§ EXERCISE BRIEF
From the line that contains "This screenshot has height=489, width=868." through the last line of the data, copy everything exactly and nothing else, omitting the pictures.

§ DATASET RECORDS
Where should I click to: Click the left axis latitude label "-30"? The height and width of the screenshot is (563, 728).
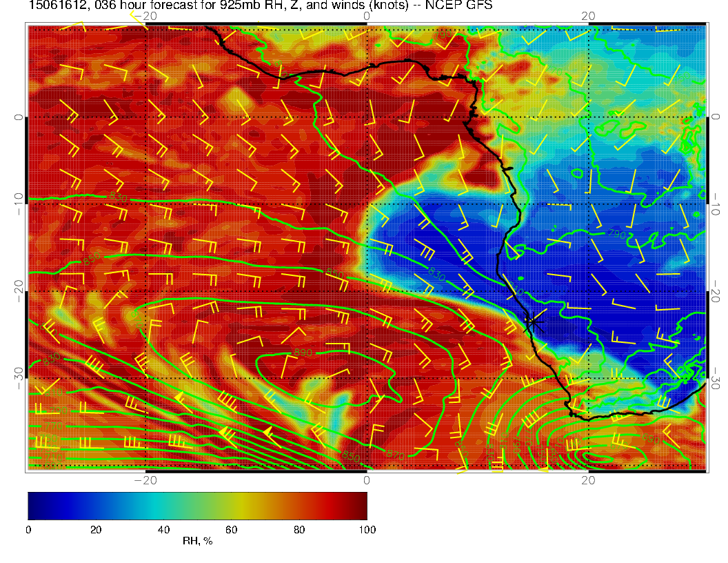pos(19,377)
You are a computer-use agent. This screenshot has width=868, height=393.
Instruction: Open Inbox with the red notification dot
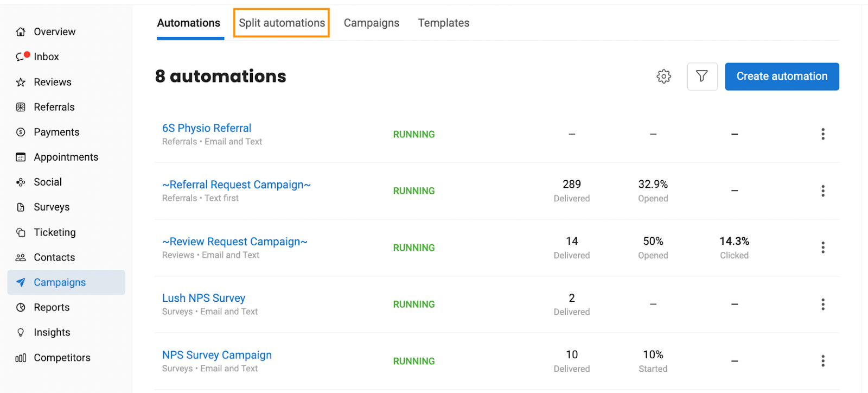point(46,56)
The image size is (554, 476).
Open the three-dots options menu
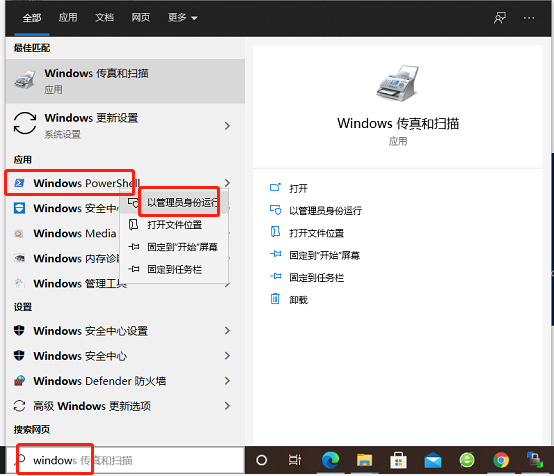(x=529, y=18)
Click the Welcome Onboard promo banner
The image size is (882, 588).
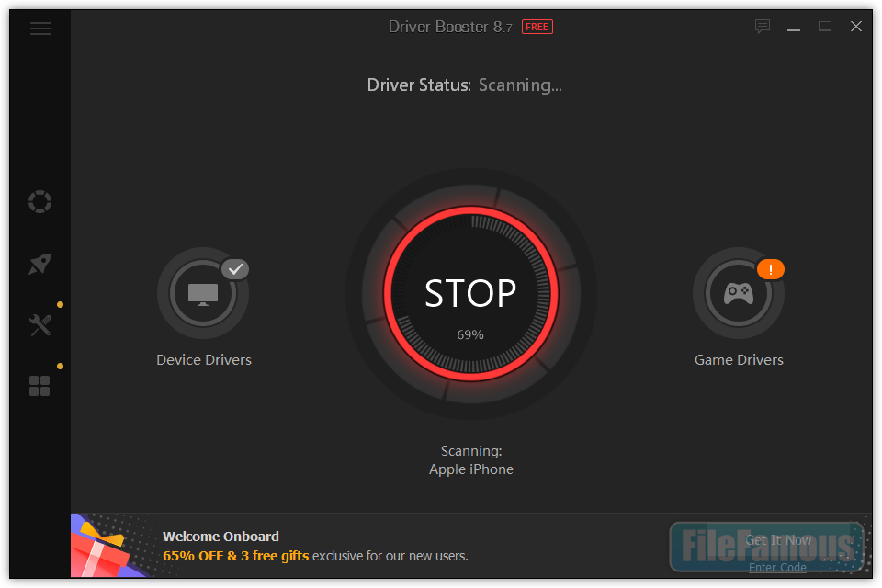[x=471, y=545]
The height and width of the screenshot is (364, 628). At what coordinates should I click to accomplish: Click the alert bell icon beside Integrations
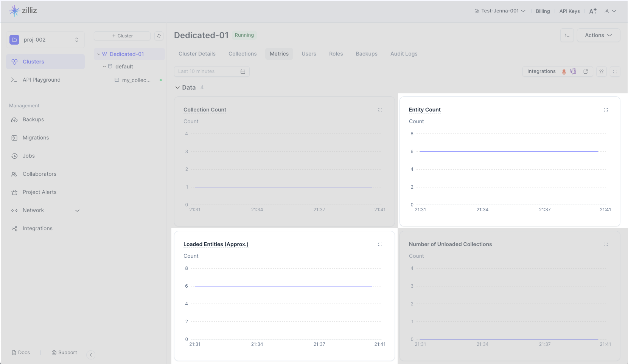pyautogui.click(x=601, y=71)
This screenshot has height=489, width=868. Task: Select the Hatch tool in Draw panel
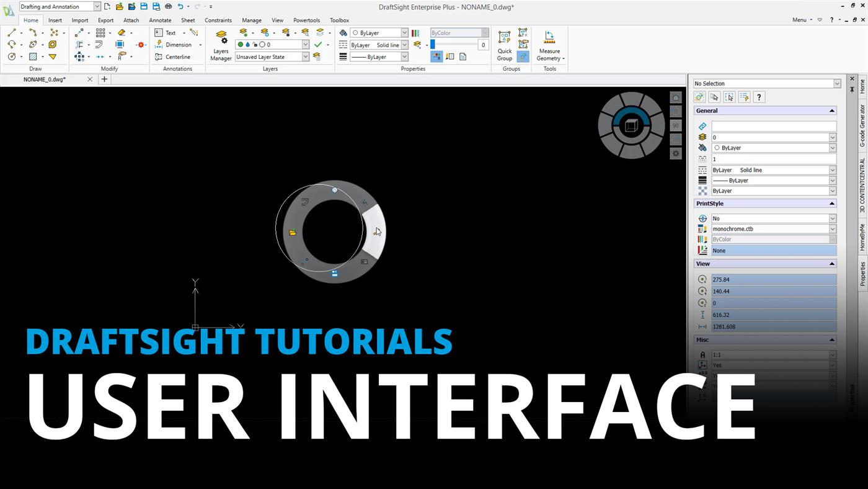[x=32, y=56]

§ EXERCISE ANSWER
This screenshot has height=489, width=868. Task: Select the Hatch tool in Draw panel
[x=32, y=56]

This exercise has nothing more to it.